Last updated:

Data Processing

Overview

The data processing module allows users to combine data processing operators (Mapper, Filter, Deduplicator, Selector) into Pipelines using a visual workflow editor, enabling cleaning, augmentation, deduplication, and quality filtering of large model training data.

Task Types

Type	Description
Data Cleaning (data_refine)	Clean data through deduplication, desensitization, and other operators to meet usage requirements
Data Augmentation (data_enhancement)	Automatically generate more training data from seed data, supporting custom parameters and Prompts
Data Generation (data_generation)	Use models to generate specific types of training data

Creating a Data Processing Task

In Data Tools → Data Processing, click Create Task and configure as follows:

Step 1: Basic Configuration

Parameter	Description
Task Name	Custom task identifier
Task Type	Operator task or tool task
Data Source	Select source dataset and branch
Data Destination	Select the target dataset for processed results
Destination Branch	Target branch for results (auto-created if not present)

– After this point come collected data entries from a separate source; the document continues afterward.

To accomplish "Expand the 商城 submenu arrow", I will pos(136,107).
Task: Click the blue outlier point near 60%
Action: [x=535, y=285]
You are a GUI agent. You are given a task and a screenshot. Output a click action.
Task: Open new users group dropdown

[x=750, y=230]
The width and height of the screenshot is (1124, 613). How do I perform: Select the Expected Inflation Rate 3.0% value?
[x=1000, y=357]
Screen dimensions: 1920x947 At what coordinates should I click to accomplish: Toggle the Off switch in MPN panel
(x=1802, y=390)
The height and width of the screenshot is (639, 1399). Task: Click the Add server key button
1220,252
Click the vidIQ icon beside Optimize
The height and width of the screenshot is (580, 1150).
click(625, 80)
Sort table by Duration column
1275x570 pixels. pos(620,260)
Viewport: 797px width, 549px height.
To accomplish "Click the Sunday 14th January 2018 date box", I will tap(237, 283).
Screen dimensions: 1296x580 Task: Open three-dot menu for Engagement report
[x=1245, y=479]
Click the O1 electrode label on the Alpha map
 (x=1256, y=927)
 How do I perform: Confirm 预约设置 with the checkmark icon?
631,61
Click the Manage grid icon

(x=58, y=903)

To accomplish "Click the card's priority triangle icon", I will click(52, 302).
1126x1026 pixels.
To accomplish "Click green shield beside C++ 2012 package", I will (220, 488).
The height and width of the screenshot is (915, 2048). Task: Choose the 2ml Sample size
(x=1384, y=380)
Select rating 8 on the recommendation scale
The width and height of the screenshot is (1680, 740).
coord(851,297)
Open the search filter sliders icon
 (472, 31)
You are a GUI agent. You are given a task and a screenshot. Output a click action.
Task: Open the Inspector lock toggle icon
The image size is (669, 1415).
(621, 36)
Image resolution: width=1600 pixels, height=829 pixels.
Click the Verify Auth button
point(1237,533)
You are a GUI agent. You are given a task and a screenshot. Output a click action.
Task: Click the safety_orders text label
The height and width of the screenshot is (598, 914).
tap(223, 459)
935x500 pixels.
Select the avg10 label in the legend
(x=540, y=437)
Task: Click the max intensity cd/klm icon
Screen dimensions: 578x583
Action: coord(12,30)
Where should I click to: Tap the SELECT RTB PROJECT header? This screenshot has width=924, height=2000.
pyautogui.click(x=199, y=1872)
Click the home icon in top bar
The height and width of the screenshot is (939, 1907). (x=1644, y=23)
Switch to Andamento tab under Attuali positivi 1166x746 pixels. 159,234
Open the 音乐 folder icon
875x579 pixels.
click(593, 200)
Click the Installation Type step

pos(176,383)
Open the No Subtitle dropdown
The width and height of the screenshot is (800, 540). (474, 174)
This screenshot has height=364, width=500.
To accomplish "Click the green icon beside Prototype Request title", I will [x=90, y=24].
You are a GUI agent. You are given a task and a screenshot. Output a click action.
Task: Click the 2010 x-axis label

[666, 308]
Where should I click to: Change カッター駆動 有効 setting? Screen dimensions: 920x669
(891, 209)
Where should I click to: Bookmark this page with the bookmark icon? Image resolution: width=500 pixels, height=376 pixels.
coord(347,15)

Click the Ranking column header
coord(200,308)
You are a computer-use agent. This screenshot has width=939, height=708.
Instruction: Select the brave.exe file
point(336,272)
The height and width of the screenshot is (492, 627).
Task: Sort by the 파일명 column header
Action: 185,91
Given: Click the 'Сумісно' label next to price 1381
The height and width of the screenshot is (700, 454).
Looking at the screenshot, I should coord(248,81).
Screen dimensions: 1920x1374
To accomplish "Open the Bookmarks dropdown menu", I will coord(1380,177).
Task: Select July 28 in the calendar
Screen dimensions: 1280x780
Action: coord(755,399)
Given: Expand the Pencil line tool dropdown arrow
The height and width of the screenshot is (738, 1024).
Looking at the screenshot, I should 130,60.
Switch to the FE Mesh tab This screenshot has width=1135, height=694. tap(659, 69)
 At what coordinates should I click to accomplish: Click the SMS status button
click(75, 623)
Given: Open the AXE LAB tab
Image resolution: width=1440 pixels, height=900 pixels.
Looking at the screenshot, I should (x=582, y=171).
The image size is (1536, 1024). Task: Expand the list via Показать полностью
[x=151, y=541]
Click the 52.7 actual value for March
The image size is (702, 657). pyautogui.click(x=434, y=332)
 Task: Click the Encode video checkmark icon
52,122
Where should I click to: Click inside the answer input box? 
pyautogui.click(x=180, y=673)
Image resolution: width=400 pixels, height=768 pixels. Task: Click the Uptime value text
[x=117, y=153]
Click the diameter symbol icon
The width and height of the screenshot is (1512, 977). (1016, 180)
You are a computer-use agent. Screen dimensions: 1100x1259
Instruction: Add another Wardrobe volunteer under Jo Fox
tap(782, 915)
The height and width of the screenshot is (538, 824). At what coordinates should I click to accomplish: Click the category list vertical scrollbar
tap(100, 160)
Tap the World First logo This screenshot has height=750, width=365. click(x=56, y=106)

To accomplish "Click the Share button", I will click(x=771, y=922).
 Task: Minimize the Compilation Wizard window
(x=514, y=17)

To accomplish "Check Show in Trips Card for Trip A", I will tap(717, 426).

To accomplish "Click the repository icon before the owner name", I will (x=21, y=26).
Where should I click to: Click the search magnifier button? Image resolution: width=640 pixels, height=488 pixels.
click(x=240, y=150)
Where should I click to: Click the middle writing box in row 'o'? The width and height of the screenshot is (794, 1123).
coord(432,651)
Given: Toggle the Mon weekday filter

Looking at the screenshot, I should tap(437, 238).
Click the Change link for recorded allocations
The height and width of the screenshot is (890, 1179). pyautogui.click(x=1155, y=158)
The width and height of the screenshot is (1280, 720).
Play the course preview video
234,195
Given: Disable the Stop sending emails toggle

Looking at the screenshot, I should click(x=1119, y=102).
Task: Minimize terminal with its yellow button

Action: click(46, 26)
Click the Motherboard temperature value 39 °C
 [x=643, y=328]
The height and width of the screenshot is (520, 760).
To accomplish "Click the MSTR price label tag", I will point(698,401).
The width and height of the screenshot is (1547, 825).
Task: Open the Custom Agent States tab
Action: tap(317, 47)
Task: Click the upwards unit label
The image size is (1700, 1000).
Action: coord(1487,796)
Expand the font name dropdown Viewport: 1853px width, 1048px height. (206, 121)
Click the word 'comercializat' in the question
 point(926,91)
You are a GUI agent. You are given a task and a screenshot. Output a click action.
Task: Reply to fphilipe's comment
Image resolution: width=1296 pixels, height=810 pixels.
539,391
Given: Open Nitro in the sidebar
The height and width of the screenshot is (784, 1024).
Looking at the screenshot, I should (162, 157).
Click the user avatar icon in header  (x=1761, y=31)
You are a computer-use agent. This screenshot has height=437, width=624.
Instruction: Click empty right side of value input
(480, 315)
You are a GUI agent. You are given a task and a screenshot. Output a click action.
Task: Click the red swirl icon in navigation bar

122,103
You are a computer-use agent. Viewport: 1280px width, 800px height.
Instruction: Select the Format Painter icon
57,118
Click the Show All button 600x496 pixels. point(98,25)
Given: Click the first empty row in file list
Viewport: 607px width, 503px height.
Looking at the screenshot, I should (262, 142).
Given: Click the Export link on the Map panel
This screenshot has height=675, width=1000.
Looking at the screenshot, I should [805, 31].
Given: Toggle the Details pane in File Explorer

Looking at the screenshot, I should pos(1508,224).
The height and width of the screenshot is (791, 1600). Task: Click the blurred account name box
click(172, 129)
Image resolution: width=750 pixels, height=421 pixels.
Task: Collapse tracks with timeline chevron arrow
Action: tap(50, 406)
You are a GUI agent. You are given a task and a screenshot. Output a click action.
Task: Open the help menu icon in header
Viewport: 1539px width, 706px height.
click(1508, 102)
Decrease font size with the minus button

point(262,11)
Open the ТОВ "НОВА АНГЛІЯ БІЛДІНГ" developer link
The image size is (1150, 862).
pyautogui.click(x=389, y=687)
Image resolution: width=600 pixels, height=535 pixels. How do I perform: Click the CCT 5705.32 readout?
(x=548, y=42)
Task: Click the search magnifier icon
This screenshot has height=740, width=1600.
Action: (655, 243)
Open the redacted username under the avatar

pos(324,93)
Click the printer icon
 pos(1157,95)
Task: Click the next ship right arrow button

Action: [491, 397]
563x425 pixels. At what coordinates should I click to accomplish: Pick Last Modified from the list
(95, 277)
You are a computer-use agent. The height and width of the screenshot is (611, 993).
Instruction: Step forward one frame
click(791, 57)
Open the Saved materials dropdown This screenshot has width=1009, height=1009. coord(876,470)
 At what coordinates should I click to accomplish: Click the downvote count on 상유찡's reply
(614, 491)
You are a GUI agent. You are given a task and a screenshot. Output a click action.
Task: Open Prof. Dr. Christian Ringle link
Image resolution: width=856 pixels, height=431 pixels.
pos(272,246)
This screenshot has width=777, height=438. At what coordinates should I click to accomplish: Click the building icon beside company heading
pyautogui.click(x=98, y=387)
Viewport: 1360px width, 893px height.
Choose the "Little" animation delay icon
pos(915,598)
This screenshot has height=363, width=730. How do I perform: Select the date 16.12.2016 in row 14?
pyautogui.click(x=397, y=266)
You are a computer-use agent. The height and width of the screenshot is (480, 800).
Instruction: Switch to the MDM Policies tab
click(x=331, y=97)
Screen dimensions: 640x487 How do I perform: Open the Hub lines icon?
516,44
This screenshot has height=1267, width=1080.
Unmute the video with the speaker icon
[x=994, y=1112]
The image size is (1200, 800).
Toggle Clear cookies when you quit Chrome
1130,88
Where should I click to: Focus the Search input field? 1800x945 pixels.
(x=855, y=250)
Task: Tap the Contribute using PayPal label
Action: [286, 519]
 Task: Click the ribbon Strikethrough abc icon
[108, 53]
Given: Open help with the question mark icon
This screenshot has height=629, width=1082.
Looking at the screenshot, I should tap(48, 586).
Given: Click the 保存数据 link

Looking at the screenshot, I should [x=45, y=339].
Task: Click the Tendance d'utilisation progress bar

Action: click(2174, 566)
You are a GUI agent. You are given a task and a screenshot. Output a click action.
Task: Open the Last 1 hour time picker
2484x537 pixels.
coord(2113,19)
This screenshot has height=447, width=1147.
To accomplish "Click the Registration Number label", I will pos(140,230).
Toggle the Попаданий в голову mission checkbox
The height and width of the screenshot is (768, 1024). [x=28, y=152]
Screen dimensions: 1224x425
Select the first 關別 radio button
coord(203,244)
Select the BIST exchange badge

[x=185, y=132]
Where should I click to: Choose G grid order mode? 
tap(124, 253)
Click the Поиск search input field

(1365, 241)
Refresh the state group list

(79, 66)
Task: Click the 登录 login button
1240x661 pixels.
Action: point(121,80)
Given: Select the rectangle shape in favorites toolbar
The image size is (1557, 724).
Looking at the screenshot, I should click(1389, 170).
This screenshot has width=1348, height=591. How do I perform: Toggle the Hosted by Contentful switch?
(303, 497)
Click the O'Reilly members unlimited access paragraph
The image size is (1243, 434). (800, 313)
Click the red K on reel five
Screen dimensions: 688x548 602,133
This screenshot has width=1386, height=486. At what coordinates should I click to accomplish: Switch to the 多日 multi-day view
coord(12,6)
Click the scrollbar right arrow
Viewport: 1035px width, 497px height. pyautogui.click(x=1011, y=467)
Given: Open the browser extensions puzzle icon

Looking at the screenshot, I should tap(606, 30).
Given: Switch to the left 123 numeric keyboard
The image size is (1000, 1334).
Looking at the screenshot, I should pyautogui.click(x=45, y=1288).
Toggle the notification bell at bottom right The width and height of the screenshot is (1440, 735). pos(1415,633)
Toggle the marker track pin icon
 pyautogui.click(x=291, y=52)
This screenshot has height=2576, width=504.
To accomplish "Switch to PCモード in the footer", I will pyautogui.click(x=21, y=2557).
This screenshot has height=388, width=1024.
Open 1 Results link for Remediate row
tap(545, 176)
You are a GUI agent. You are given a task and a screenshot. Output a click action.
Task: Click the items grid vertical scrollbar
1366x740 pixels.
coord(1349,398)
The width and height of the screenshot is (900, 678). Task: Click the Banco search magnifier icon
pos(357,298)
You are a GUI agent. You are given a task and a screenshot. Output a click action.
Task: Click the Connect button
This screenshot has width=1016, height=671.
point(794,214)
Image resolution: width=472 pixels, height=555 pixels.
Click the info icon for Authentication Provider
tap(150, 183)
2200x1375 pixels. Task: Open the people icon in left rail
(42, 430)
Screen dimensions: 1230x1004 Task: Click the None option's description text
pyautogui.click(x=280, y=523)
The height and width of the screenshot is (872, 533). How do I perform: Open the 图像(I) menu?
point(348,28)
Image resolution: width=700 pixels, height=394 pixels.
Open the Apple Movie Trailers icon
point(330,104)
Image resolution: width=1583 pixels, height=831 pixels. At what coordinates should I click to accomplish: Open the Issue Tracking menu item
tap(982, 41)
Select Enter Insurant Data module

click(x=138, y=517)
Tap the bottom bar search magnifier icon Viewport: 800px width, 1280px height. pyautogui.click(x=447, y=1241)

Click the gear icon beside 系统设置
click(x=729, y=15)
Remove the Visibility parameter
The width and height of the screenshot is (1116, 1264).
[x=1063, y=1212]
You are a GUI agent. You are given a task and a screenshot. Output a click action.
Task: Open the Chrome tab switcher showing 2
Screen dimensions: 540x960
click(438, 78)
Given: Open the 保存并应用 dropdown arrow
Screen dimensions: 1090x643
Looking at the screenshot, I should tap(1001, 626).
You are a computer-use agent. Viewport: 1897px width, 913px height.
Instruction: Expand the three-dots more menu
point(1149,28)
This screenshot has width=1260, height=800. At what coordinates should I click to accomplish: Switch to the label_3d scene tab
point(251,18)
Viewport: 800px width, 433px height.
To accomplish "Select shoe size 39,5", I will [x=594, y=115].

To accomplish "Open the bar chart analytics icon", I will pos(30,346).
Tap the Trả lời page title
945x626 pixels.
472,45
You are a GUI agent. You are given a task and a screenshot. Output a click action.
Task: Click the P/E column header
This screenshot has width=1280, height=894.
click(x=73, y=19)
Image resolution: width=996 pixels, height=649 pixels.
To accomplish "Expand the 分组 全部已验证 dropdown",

Step 2: Workflow Configuration

Use the visual workflow editor to configure the processing Pipeline:

Drag operator nodes from the left panel to the canvas
Click a node's connection point and drag to another node to establish processing order
Click a node to configure its parameters (some operators have required parameters)
Use zoom, reset view, and clear canvas controls to manage the workspace

Workflow operation guide:

Drag nodes from the left panel to the canvas
Click connection points and drag to other nodes to create links
Drag nodes to reposition them
Hover over a node to reveal the delete button
Press Delete to remove a selected node

Step 3: Data Export Configuration

Configure how processed data should be saved:

Push to original dataset: Push as a new commit to the original dataset repository
Push to new dataset: Save processed results to a specified new dataset

Operator Types

The platform supports four operator types:

Type	Description
Mapper	Transform each data sample (text normalization, format conversion, etc.)
Filter	Filter data by conditions, retaining samples that meet criteria
Deduplicator	Remove duplicate data
Selector	Select a specific subset of samples from the dataset

Common operators:

Operator	Type	Function
Text Normalization	Mapper	Unicode text normalization and traditional-to-simplified Chinese conversion
Special Content Removal	Mapper	Remove URLs, invisible characters, HTML tags, etc.
Chinese Character Conversion	Mapper	Convert between traditional/simplified Chinese and Japanese kanji
Text Replacement	Mapper	Replace content matching regex patterns
Sentence Split	Mapper	Split text into sentences
Text Length Filter	Filter	Keep samples within specified length range
Special Character Ratio Filter	Filter	Filter samples with excessive special characters
N-Gram Repetition Filter	Filter	Filter samples with excessive repetition rates
Language Confidence Filter	Filter	Retain samples in a specific language
MD5 Deduplication	Deduplicator	Exact-match deduplication
SimHash Deduplication	Deduplicator	Similarity-based deduplication
MinHashLSH Deduplication	Deduplicator	Efficient approximate deduplication
Random Selector	Selector	Randomly select data samples

Viewing Task Status and Results

After submitting, the task list shows:

Field	Description
Task Name	Task identifier
Task Type	Operator task / Tool task
Running Status	Queued / Processing / Completed / Failed
Data Source	Source dataset information
Data Destination	Target dataset information

Click Details to view before/after Session comparisons and processed data counts
Click Logs to review execution logs
After completion, click Processing Results to view the processed data

Tip

It is recommended to validate your Pipeline configuration on a small data sample before processing the full dataset. Pipelines can be saved as Algorithm Templates for future reuse.